The strands connecting the NHL’s 30 general managers are sticky. They spend most of their hours offering each other anchors and sniffing for life preservers. But they are thick as thieves, their friendships grown tighter by the pressure of their respective markets.
Three of the 30 GMs spent nine seasons in the same web. Now, in varying degrees, they’re fighting over the same players.
Don Sweeney and Jim Benning used to be Peter Chiarelli’s lieutenants in Boston. Benning left his post under good terms when he became Vancouver’s GM in 2014. The Bruins booted Chiarelli out of Boston one year later. Chiarelli promptly resurfaced in Edmonton, where he played a part in his ex-colleague’s hasty decision to trade Dougie Hamilton out of fear of an offer sheet.

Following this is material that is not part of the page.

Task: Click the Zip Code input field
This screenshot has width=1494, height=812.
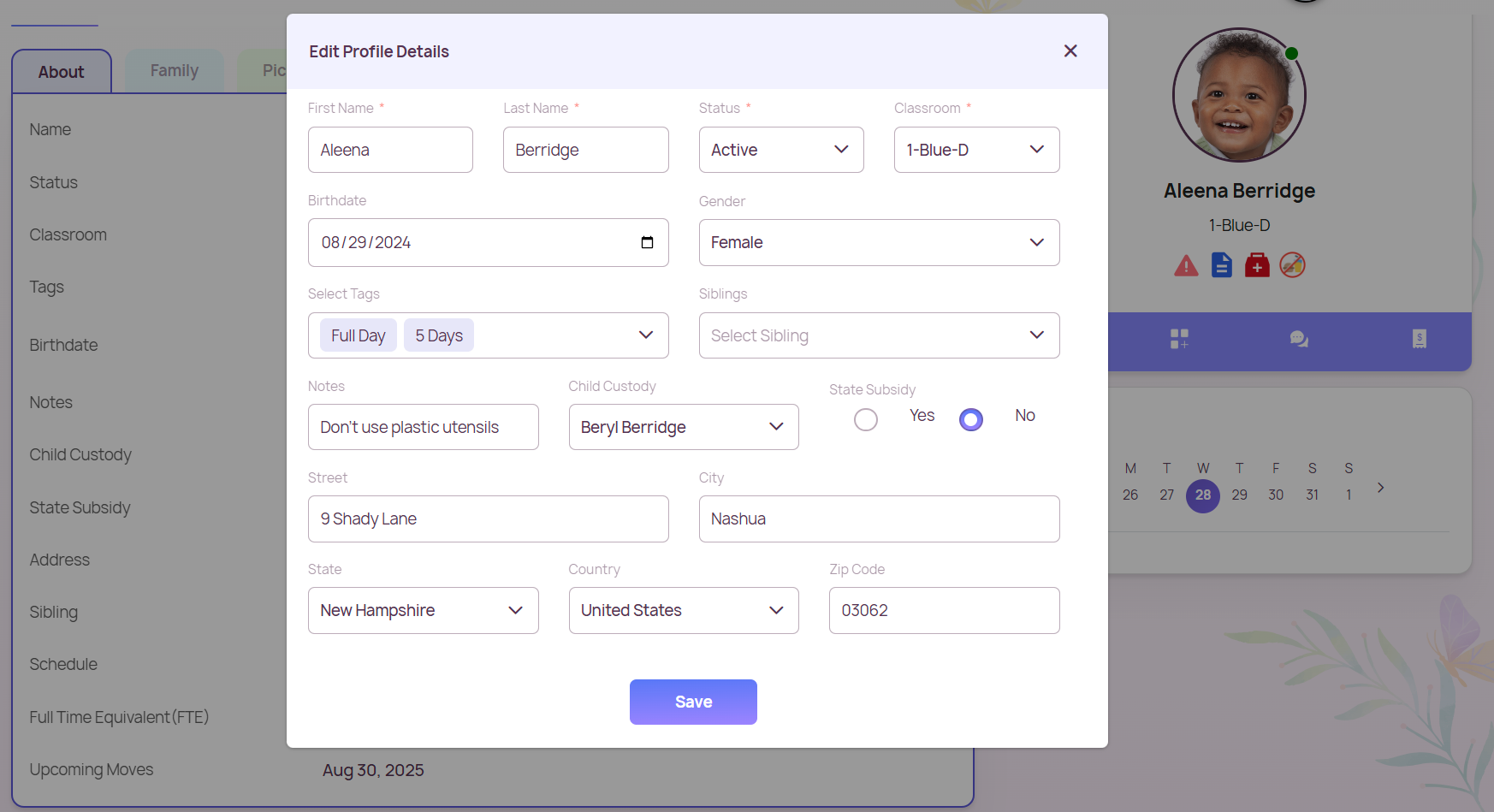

Sweeney and Chiarelli are both in the market for a puck-moving defenseman, a profile that describes former Boston University blue liner Kevin Shattenkirk. In turn, Chiarelli and Benning are interested in experienced muscle up front — a pursuit that has ex-Bruin Milan Lucic in both of their sights.
The brains that once collaborated in building one franchise now have their own interests in mind, regardless of how well they worked in assembling a Stanley Cup champion.
“Those are strong relationships from the time I was in Boston,” Chiarelli said. “So you can’t ignore them. Maybe you’re a little more open with them. But if we’re pursuing the same guy, I’m not going to tell them what we’re offering or something like that.”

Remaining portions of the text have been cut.